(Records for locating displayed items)
************
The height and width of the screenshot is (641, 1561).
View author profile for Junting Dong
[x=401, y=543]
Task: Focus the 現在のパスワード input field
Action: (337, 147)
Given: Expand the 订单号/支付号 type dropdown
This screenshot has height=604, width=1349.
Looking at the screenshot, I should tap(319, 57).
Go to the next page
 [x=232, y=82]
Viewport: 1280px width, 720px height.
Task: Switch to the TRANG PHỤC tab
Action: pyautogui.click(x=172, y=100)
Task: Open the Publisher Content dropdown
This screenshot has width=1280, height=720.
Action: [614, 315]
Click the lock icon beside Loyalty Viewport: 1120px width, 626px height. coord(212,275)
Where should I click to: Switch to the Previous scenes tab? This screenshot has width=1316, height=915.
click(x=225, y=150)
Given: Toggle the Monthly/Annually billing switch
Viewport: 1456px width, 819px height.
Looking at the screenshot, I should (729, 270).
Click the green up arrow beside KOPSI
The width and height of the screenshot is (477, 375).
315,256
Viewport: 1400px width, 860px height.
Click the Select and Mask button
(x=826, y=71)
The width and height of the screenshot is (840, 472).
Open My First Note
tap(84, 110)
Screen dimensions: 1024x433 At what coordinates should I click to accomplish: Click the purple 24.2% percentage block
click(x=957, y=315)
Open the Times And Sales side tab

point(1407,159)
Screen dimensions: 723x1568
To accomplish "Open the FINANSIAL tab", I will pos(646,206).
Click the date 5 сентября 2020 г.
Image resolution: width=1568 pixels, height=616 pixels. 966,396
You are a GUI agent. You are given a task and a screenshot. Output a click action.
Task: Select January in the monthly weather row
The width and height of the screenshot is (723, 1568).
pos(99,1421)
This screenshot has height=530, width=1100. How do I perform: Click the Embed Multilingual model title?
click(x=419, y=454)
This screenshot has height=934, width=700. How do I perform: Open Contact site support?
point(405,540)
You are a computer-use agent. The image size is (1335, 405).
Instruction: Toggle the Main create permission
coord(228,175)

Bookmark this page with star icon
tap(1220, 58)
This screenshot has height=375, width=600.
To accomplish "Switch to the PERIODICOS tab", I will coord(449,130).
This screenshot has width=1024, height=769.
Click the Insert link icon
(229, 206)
************
* EXERCISE BRIEF *
Copy the lines of the material above exactly as they appear, starting from the line that contains "Task: Open the Publisher Content dropdown" and continuing through the end of the material, with both ends included.

* WORKED ANSWER *
Task: Open the Publisher Content dropdown
This screenshot has width=1280, height=720.
Action: [614, 315]
Click the lock icon beside Loyalty Viewport: 1120px width, 626px height. coord(212,275)
Where should I click to: Switch to the Previous scenes tab? This screenshot has width=1316, height=915.
click(x=225, y=150)
Given: Toggle the Monthly/Annually billing switch
Viewport: 1456px width, 819px height.
Looking at the screenshot, I should (729, 270).
Click the green up arrow beside KOPSI
The width and height of the screenshot is (477, 375).
315,256
Viewport: 1400px width, 860px height.
Click the Select and Mask button
(x=826, y=71)
The width and height of the screenshot is (840, 472).
Open My First Note
tap(84, 110)
Screen dimensions: 1024x433 At what coordinates should I click to accomplish: Click the purple 24.2% percentage block
click(x=957, y=315)
Open the Times And Sales side tab

point(1407,159)
Screen dimensions: 723x1568
To accomplish "Open the FINANSIAL tab", I will pos(646,206).
Click the date 5 сентября 2020 г.
Image resolution: width=1568 pixels, height=616 pixels. 966,396
You are a GUI agent. You are given a task and a screenshot. Output a click action.
Task: Select January in the monthly weather row
The width and height of the screenshot is (723, 1568).
pos(99,1421)
This screenshot has height=530, width=1100. How do I perform: Click the Embed Multilingual model title?
click(x=419, y=454)
This screenshot has height=934, width=700. How do I perform: Open Contact site support?
point(405,540)
You are a computer-use agent. The image size is (1335, 405).
Instruction: Toggle the Main create permission
coord(228,175)

Bookmark this page with star icon
tap(1220, 58)
This screenshot has height=375, width=600.
To accomplish "Switch to the PERIODICOS tab", I will coord(449,130).
This screenshot has width=1024, height=769.
Click the Insert link icon
(229, 206)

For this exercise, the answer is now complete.